··· Excerpted data ···

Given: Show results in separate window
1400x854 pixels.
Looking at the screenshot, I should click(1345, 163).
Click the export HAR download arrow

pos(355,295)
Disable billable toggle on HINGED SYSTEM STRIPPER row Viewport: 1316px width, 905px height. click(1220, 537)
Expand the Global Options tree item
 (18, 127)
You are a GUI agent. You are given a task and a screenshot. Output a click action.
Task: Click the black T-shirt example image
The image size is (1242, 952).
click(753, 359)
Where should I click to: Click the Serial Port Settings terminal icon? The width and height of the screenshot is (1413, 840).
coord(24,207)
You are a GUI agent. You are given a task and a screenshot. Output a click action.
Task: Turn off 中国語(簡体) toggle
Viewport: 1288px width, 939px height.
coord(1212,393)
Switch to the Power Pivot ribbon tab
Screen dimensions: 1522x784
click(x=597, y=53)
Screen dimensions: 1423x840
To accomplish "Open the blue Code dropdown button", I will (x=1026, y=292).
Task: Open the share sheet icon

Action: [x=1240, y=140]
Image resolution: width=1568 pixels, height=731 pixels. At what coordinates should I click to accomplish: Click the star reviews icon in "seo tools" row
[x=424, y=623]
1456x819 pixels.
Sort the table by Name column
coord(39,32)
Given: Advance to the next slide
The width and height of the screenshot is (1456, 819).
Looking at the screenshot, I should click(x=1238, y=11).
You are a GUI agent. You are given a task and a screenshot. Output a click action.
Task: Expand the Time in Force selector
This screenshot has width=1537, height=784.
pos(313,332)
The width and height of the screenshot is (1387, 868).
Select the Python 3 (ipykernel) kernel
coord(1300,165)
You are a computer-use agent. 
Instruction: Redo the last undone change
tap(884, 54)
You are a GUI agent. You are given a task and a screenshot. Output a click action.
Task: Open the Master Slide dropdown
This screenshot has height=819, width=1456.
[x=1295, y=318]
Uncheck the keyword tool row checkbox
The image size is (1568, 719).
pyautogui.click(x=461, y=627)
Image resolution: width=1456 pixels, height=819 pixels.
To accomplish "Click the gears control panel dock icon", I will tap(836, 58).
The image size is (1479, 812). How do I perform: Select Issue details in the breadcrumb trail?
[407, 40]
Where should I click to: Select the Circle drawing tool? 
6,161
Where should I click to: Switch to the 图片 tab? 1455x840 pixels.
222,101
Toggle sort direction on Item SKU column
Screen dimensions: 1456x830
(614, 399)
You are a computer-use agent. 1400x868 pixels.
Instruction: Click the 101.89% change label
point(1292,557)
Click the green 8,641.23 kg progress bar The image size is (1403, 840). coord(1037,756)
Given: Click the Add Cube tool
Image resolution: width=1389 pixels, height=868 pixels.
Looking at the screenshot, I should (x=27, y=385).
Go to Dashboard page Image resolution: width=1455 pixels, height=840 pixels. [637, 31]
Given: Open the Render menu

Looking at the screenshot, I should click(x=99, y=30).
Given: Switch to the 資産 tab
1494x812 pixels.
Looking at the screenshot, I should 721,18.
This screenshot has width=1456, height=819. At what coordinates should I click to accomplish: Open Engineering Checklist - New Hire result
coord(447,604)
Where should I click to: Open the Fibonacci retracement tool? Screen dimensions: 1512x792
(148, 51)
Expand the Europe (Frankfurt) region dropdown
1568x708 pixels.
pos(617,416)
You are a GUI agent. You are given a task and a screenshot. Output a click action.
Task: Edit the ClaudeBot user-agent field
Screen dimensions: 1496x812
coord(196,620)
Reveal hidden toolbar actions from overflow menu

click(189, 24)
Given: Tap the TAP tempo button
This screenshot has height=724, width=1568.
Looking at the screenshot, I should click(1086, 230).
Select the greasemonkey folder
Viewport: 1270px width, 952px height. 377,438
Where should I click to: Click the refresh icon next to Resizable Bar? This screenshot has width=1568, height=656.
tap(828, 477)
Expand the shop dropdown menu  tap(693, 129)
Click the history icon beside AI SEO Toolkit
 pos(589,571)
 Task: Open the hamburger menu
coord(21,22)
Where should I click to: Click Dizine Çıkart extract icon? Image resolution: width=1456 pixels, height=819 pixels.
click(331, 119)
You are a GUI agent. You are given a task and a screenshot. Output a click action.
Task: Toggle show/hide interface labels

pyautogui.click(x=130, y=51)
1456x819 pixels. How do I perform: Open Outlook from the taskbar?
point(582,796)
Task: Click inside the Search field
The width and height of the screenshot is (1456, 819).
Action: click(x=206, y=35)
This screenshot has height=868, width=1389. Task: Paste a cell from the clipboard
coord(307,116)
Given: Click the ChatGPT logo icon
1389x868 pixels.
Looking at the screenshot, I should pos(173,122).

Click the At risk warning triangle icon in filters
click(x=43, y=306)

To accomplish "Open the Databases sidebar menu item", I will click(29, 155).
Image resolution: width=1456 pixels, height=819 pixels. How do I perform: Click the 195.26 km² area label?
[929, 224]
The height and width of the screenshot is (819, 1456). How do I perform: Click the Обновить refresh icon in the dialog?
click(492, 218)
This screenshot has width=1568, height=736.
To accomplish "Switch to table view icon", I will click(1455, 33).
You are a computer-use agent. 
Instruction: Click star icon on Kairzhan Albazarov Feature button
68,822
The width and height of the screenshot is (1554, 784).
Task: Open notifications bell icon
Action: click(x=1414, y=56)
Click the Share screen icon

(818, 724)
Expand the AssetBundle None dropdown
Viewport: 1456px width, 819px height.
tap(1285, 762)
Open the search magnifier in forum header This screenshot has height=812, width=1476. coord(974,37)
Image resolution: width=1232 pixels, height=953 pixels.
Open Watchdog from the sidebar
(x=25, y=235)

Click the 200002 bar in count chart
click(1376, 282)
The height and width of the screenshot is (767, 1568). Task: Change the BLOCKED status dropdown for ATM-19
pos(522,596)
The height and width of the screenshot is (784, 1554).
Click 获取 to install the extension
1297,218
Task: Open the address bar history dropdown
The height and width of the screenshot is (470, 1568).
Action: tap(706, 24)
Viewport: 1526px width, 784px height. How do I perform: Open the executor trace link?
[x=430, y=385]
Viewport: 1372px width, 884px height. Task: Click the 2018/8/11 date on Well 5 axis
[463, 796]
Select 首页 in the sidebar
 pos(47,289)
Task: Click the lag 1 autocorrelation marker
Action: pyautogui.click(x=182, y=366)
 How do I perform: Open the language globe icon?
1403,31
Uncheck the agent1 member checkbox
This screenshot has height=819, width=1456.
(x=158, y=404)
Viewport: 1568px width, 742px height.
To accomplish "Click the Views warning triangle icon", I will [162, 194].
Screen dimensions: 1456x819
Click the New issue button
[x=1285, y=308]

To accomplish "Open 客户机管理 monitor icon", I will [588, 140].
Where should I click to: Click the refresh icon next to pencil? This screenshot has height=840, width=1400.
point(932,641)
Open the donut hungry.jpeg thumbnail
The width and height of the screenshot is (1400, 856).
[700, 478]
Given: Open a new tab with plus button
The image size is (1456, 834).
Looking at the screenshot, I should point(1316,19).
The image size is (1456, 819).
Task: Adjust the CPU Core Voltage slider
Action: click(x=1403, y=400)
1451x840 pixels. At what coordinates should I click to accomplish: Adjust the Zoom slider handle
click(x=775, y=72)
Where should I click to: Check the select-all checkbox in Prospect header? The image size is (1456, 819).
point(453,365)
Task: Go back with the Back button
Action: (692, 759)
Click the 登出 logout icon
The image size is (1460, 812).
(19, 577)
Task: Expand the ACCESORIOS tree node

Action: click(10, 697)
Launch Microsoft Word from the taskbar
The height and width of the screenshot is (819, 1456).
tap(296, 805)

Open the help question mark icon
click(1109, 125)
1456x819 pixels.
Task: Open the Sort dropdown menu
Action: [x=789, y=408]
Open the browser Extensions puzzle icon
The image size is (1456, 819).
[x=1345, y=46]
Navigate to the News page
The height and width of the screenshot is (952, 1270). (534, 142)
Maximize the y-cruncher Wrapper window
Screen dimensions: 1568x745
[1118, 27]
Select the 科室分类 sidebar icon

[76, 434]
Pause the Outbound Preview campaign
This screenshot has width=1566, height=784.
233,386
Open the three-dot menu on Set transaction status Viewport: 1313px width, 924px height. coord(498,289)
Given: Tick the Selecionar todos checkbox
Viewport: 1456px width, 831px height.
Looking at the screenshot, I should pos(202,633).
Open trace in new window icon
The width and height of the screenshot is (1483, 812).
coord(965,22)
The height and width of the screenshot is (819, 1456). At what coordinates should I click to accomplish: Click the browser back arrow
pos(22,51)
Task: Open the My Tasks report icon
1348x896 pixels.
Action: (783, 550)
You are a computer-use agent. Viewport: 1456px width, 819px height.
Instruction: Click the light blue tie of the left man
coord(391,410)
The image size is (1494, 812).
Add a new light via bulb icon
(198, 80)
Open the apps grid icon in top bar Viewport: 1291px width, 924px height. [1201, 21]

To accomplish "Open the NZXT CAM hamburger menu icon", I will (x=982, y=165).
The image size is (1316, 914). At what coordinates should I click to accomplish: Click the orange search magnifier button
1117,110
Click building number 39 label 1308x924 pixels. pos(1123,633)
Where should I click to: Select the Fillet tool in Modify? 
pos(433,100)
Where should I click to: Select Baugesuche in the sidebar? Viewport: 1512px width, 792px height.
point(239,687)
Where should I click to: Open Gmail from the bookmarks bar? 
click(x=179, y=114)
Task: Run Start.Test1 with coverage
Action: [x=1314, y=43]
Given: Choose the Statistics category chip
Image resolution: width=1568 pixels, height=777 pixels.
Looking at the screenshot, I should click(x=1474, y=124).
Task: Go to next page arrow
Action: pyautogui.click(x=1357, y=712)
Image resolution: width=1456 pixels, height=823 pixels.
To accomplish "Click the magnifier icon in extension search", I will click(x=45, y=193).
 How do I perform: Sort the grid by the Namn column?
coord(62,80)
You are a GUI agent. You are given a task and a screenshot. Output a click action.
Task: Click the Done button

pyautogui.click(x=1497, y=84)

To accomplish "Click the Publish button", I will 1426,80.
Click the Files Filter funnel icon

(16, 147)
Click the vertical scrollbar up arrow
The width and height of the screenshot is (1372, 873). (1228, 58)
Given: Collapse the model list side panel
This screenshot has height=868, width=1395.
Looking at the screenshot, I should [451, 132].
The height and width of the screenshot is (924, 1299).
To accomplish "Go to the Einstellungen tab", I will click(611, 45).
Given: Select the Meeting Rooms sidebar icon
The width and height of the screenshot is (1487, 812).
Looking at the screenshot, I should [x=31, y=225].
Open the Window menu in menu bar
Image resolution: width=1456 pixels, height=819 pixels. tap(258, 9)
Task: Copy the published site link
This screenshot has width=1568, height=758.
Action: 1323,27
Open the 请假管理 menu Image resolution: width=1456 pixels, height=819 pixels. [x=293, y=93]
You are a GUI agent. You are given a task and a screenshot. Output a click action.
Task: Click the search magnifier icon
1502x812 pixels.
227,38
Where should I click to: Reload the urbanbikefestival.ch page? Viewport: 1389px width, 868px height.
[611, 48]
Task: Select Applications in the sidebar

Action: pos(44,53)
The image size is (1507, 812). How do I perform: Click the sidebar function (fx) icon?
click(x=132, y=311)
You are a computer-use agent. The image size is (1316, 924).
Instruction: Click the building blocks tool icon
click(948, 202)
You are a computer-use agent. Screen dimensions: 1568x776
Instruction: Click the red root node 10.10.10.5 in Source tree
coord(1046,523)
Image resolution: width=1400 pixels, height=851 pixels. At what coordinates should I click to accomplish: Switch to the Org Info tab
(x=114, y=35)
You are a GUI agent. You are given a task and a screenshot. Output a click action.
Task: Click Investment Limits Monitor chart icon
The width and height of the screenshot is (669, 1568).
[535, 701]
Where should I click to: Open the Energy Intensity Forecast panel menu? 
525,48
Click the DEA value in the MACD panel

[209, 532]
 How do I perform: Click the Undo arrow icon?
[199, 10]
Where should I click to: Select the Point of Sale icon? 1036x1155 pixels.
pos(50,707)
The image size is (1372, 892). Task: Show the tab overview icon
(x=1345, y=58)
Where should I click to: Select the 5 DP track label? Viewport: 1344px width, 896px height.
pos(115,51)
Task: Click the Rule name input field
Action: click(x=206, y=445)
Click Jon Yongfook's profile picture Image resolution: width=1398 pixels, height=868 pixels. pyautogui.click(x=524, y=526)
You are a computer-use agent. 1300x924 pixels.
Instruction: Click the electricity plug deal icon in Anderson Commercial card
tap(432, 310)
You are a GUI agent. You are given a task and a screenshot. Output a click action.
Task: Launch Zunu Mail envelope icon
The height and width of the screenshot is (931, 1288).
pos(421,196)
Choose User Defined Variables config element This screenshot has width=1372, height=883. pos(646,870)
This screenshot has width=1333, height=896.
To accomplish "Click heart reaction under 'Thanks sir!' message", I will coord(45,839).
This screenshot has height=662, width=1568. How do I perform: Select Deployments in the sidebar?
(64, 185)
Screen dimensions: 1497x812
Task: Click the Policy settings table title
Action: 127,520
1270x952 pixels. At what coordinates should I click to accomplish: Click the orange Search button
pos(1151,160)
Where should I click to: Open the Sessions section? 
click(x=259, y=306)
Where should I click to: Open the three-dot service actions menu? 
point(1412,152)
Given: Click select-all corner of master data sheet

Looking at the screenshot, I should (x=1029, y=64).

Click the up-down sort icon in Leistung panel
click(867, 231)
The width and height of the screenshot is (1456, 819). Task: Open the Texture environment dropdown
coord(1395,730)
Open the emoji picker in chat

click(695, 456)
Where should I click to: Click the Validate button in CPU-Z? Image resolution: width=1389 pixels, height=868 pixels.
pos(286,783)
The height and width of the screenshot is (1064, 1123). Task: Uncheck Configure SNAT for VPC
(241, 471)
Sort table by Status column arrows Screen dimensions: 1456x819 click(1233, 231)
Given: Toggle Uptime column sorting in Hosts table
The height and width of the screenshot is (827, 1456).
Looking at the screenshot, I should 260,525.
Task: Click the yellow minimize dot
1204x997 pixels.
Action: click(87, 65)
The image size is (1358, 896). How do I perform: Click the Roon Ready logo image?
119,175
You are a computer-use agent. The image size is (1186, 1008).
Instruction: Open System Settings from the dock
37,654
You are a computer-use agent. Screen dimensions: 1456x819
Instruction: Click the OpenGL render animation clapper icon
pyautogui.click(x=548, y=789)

···

> **Task to carry out**
Your answer should consist of the lines from the line with "Click the Share screen icon" to the line with "Open the search" above, repeated exactly, both ends included.

> **Answer to this problem**
Click the Share screen icon

(818, 724)
Expand the AssetBundle None dropdown
Viewport: 1456px width, 819px height.
tap(1285, 762)
Open the search magnifier in forum header This screenshot has height=812, width=1476. coord(974,37)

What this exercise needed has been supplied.